Is Cotton Candy Healthy?
Cotton candy isn’t exactly a nutritious snack. It’s mostly sugar and has no nutritional value. Foods that are high in sugar and low in nutrients are referred to as “empty calories” because they don’t provide much in the way of nutrition.
Cotton candy contains about 70% air, so the sugar content isn’t as concentrated as other sugary treats. This point is perfectly illustrated by taking a large bite of fluffy cotton candy and letting it dissolve to almost nothing in your mouth.
Cotton candy may provide less sugar than other sweet treats due to its lower concentration. While labeling sweets as “bad” isn’t always helpful, they should be consumed in moderation.
Is Cotton Candy Vegan?
Whether candy floss is vegan or not is a matter of personal preference. Sugar (which may contain bone char in the United States), natural colors (which may contain crushed beetles), and artificial colors are used to make it (which may have been tested on animals).
The problem with cotton candy is that the only way to find out if the ingredients are vegan is to contact the manufacturer, who may or may not know.

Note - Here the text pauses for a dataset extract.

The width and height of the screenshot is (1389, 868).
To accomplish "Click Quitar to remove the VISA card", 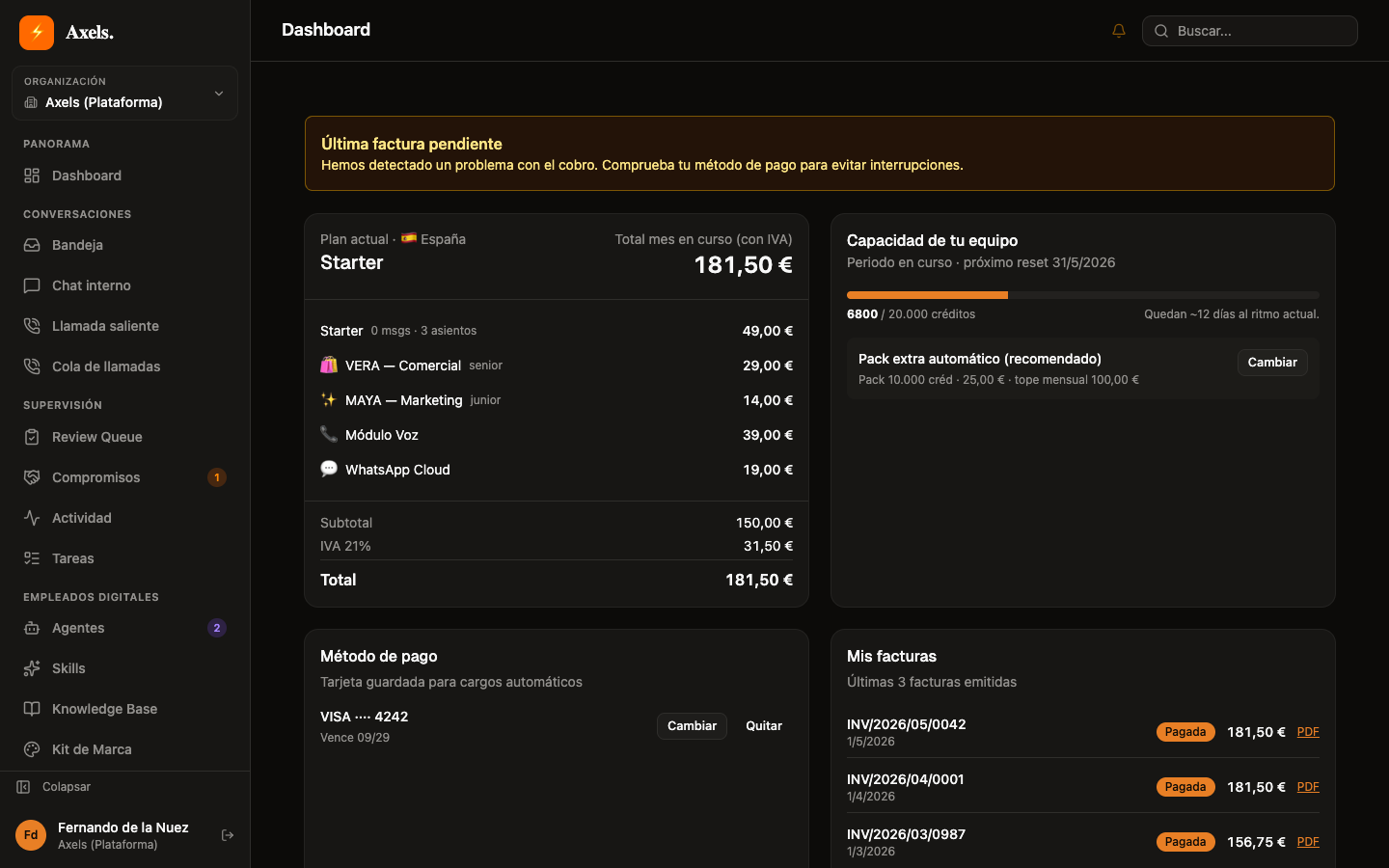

As a result, while some vegans enjoy cotton candy, others avoid it because they are unsure whether it is vegan.
Is Cotton Candy Kosher?
Natural and organic cotton candy will be kosher if no “toppings” or “mix-ins” have been added to the cotton candy. Many vendors add sprinkles, powdered milk, crushed cookies, and other items to their cotton candy after it has been spun. If you’re buying cotton candy with additional toppings, double-check that they’re also kosher.
Alternatives to Cotton Candy
Cotton candy that is natural or organic may be sold in some places.
The following are the most common distinctions between regular cotton candy and organic cotton candy:
Organic cotton contains non-refined sugar rather than refined sugar, which means it hasn’t gone through the filtering and bleaching process that necessitates the use of bone char; it’s also free of dyes (colors) and other artificial ingredients that may have been tested on animals.
To put it another way, organic cotton candy is the way to go if you want to avoid cotton candy that may contain bone char or artificial colors. However, when making cotton candy, you’ll need to find a place that uses organic/unrefined sugar and a dye-free process.
Summary: Cotton Candy Is Technically Vegan
Although cotton candy is technically vegan, there are likely to be some vegans who object to the use of refined sugar and artificial colors.
As we’ve already discussed, regular sugar can be refined with bone char, and artificial colors are known to be tested on animals.
As a result, some “stricter” vegans may object to its consumption.
On the other hand, Cotton candy contains no animal ingredients and is thus classified as a plant-based product.